William Woodbridge McNair (January 4, 1836 – September 15, 1885) was a lawyer and Democratic politician who served as mayor of St. Anthony, Minnesota.

==Life and career==
McNair was born in Groveland, New York to William Wilson McNair and Sarah McNair (née Pierepont, a descendant of James Pierpont). He attended schools in Genesee, New York and at Canandaigua Academy before moving to Racine, Wisconsin in 1855 to study law under James Rood Doolittle. After two years he moved to Minneapolis where he continued his studies and gained admission to the bar in 1857.

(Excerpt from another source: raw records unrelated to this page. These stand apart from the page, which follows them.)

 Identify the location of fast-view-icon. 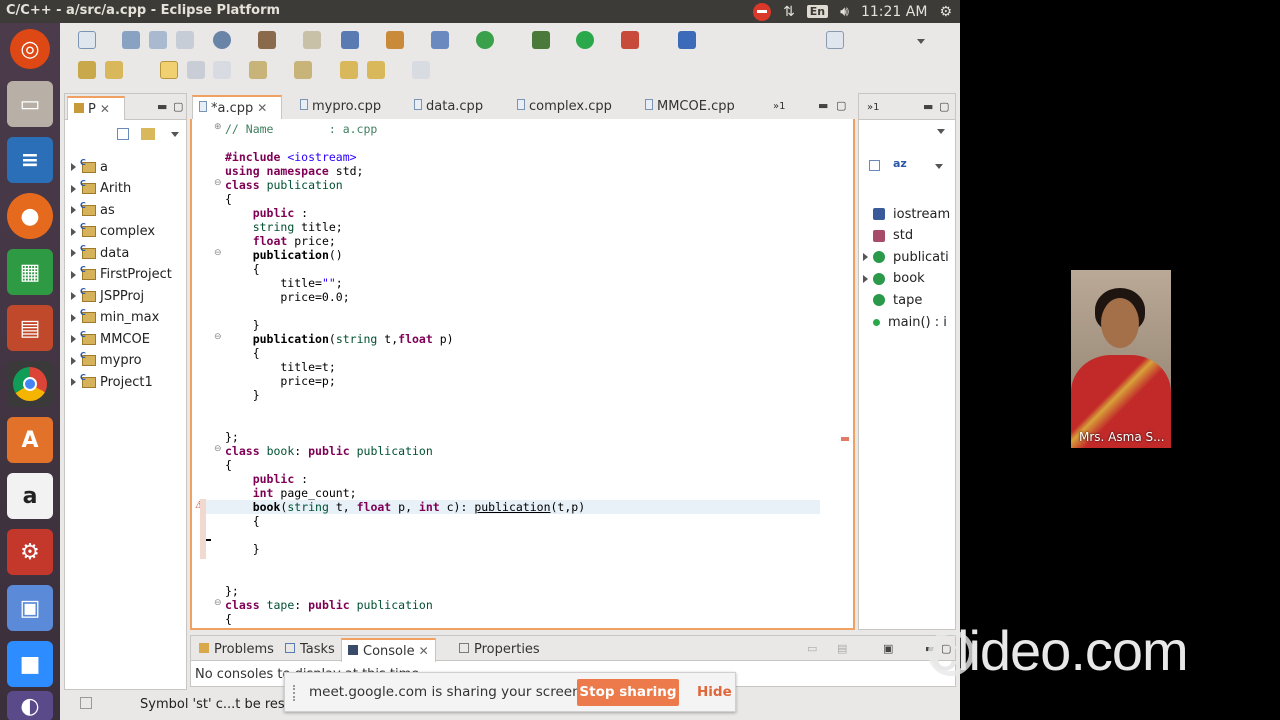
(86, 703).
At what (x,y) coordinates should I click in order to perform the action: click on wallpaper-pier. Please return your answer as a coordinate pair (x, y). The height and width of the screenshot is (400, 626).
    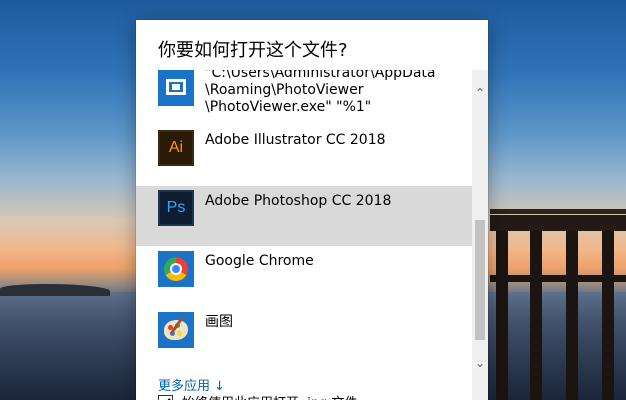
    Looking at the image, I should click on (558, 304).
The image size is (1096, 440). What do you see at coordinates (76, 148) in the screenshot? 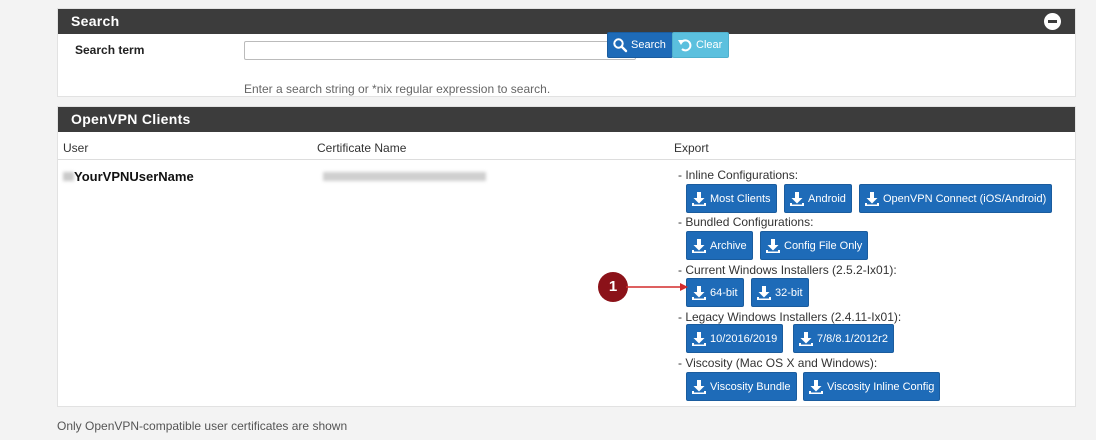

From 1859 to 1863 McNair served as county attorney for Hennepin County, Minnesota. Thereafter McNair formed several successive legal partnerships with local legal and political figures including Eugene McLanahan Wilson, William Lochren and John Gilfillan. McNair was especially well regarded as a defense attorney (though he practiced in a variety of areas). He also held a number of political offices including two terms as mayor of St. Anthony (shortly prior to its absorption into Minneapolis) from 1869 to 1871. In 1876 he was the Democratic nominee for United States Representative but lost to Jacob H. Stewart. In 1879, he was the runner-up for governor, losing the Democratic primary by ten votes to Edmund Rice. Instead of moving to a second ballot, McNair and other opposition candidates withdrew. In 1883 he declined the nomination to run for governor.

McNair retired in 1884 and died in 1885. He is buried in Lakewood Cemetery in Minneapolis.